EXERCISE AIM
Every line in the data below that has the word "this" should be returned.

*** Block opens ***

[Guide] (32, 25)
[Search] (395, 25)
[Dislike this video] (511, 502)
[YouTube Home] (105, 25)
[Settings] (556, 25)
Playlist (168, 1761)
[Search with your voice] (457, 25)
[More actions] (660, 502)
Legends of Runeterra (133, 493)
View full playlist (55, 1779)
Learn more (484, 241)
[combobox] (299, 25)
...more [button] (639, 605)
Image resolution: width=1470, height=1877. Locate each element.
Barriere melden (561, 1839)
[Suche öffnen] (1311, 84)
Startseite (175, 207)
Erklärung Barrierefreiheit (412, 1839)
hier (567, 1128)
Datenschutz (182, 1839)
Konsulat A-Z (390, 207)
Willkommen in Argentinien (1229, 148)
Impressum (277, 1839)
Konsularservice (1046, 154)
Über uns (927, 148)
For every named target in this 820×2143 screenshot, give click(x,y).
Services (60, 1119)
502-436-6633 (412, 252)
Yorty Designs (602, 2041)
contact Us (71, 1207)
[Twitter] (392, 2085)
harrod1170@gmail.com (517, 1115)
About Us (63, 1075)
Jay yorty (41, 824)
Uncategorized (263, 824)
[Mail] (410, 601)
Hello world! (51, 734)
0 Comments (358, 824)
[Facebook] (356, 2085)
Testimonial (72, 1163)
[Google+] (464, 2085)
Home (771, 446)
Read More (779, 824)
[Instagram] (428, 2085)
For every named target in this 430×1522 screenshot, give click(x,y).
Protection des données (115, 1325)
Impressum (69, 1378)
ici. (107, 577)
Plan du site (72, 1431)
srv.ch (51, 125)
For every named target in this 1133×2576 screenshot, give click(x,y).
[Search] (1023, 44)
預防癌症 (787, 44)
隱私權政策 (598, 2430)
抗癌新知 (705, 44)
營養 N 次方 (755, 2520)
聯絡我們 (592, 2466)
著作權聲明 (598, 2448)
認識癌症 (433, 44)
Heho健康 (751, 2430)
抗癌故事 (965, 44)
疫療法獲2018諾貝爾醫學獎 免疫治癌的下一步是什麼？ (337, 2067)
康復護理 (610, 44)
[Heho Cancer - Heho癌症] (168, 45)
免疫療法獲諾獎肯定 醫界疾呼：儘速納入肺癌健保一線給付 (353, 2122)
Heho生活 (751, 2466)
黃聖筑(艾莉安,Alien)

*** Block closes ***

EXPECTED ANSWER
[Dislike this video] (511, 502)
For every named target in this 820×2143 screenshot, give click(x,y).
For every named target in this 430×1522 screenshot, give click(x,y).
For every named target in this 1133×2576 screenshot, give click(x,y).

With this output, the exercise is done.